═══ RECORDS SUPPLIED

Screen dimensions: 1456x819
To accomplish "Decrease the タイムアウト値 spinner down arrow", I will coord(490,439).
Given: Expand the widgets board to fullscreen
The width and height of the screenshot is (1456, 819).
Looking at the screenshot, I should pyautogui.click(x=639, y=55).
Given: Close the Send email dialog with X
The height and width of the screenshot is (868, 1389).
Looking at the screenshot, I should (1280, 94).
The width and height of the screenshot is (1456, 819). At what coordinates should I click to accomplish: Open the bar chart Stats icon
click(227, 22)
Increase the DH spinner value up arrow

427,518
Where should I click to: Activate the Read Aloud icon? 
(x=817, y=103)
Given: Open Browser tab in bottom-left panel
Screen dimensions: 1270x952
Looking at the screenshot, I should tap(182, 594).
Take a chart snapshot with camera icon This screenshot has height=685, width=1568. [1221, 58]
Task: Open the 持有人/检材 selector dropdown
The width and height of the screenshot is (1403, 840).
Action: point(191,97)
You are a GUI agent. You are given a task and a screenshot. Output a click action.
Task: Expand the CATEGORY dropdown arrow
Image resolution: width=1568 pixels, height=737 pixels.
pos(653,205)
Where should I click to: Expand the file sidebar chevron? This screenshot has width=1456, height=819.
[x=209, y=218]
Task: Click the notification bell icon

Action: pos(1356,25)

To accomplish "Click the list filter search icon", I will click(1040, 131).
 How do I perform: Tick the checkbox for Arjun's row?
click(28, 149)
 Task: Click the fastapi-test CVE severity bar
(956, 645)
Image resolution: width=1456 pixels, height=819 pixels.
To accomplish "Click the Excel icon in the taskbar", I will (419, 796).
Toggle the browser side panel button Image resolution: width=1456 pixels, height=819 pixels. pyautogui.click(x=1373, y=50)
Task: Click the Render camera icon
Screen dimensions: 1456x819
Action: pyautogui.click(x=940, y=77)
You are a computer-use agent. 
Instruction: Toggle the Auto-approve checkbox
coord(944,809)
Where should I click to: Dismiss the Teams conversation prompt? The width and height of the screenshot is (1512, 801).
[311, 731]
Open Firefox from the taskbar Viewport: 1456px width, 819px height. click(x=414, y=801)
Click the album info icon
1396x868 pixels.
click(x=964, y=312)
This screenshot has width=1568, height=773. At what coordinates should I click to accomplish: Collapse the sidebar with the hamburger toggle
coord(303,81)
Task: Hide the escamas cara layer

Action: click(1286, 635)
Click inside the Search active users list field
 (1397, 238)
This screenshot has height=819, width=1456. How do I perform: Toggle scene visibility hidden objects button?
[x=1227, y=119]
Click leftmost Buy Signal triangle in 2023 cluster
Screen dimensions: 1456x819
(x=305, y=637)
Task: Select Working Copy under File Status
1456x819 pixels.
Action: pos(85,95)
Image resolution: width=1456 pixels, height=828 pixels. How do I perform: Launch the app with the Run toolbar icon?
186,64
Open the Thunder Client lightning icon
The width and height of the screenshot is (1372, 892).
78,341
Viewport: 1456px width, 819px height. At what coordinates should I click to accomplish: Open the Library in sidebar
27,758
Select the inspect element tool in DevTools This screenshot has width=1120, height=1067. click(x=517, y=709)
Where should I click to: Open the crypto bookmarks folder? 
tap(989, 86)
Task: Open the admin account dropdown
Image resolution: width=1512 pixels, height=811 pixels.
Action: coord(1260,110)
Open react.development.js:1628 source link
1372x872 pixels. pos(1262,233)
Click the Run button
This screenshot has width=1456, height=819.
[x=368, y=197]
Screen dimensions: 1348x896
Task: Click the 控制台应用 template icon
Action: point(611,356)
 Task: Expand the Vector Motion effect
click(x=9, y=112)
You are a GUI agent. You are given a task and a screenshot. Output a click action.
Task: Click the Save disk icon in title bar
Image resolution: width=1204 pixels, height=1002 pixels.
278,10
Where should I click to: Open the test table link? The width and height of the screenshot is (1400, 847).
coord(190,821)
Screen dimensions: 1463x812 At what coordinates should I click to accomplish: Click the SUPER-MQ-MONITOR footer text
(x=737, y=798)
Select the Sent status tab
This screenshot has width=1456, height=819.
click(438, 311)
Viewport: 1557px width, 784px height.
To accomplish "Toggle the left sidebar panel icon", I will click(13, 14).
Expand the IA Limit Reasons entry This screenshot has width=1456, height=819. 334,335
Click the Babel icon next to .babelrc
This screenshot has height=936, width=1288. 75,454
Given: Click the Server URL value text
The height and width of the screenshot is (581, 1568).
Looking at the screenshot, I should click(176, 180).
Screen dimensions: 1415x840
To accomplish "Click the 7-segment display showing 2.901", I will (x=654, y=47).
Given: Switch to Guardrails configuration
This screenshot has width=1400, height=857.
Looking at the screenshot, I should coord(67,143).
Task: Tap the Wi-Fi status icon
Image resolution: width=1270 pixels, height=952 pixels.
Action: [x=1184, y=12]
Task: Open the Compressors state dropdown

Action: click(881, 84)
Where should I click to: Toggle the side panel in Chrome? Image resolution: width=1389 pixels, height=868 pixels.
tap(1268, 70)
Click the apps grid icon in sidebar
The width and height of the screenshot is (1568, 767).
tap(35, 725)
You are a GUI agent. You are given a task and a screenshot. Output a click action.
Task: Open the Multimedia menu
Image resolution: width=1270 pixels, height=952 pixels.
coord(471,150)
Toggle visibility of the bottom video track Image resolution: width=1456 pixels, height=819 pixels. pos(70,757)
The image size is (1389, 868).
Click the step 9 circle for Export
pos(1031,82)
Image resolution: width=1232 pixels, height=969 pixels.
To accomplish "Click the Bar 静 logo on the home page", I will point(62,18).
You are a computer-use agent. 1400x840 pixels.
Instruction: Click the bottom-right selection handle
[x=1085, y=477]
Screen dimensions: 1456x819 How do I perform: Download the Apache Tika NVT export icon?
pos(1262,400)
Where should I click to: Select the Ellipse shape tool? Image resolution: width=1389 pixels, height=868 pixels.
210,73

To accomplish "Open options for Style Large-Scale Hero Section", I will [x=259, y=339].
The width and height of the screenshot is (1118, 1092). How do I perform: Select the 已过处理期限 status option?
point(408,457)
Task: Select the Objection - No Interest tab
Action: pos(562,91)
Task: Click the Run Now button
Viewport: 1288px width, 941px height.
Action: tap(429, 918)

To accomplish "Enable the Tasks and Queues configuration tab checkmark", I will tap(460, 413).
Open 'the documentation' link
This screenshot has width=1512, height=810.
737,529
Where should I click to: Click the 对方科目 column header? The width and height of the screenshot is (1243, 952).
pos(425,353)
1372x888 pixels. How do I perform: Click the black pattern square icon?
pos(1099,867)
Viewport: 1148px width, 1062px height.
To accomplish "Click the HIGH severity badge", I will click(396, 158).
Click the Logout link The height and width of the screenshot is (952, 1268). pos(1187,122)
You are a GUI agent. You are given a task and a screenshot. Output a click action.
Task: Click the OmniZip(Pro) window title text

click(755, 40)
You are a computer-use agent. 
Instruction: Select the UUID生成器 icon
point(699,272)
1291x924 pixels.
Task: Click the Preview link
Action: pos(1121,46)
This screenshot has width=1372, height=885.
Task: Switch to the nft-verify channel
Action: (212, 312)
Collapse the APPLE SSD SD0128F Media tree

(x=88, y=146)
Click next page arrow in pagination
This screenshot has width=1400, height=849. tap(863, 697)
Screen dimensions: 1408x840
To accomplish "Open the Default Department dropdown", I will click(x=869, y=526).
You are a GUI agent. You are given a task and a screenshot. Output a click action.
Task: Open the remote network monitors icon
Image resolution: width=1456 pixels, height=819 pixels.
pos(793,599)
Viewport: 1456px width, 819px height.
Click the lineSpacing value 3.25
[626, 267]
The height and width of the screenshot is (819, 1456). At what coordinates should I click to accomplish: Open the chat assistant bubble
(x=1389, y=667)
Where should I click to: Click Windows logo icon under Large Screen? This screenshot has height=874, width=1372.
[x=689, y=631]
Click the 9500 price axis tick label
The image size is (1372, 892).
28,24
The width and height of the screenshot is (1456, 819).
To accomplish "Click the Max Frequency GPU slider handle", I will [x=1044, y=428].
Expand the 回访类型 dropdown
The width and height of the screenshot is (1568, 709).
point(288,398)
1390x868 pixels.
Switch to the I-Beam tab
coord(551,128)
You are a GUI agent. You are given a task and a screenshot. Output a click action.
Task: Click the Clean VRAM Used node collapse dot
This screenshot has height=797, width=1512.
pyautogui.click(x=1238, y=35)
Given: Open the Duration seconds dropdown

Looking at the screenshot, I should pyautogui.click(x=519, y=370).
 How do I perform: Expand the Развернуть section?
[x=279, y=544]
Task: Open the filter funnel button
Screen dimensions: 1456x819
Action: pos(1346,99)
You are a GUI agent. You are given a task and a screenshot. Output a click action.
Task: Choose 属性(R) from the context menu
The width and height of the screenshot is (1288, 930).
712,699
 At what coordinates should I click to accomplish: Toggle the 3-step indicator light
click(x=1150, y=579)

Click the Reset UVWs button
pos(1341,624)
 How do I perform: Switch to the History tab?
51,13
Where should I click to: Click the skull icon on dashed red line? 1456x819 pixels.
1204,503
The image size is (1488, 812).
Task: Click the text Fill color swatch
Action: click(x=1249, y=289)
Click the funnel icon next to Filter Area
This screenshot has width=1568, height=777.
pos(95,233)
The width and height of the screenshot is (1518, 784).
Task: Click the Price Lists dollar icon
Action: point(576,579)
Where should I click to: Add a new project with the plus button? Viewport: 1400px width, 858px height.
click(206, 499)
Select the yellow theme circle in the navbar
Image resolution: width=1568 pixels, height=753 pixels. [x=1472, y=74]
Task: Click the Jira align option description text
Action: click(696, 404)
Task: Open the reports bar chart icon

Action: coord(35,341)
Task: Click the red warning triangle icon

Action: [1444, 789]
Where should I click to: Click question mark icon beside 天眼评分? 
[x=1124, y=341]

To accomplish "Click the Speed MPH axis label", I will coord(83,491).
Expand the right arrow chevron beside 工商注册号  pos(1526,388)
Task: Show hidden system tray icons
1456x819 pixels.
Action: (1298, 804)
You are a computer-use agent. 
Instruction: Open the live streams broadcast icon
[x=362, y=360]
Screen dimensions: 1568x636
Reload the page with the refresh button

══════

## WORK TO COMPLETE
Above are the entries. Copy exactly the part that opens with the line containing "How do I perform: Tick" and closes with the line containing "Open the Thunder Client lightning icon", and no more.

## RESULT BELOW
 How do I perform: Tick the checkbox for Arjun's row?
click(28, 149)
 Task: Click the fastapi-test CVE severity bar
(956, 645)
Image resolution: width=1456 pixels, height=819 pixels.
To accomplish "Click the Excel icon in the taskbar", I will (419, 796).
Toggle the browser side panel button Image resolution: width=1456 pixels, height=819 pixels. pyautogui.click(x=1373, y=50)
Task: Click the Render camera icon
Screen dimensions: 1456x819
Action: pyautogui.click(x=940, y=77)
You are a computer-use agent. 
Instruction: Toggle the Auto-approve checkbox
coord(944,809)
Where should I click to: Dismiss the Teams conversation prompt? The width and height of the screenshot is (1512, 801).
[311, 731]
Open Firefox from the taskbar Viewport: 1456px width, 819px height. click(x=414, y=801)
Click the album info icon
1396x868 pixels.
click(x=964, y=312)
This screenshot has width=1568, height=773. At what coordinates should I click to accomplish: Collapse the sidebar with the hamburger toggle
coord(303,81)
Task: Hide the escamas cara layer

Action: click(1286, 635)
Click inside the Search active users list field
 (1397, 238)
This screenshot has height=819, width=1456. How do I perform: Toggle scene visibility hidden objects button?
[x=1227, y=119]
Click leftmost Buy Signal triangle in 2023 cluster
Screen dimensions: 1456x819
(x=305, y=637)
Task: Select Working Copy under File Status
1456x819 pixels.
Action: pos(85,95)
Image resolution: width=1456 pixels, height=828 pixels. How do I perform: Launch the app with the Run toolbar icon?
186,64
Open the Thunder Client lightning icon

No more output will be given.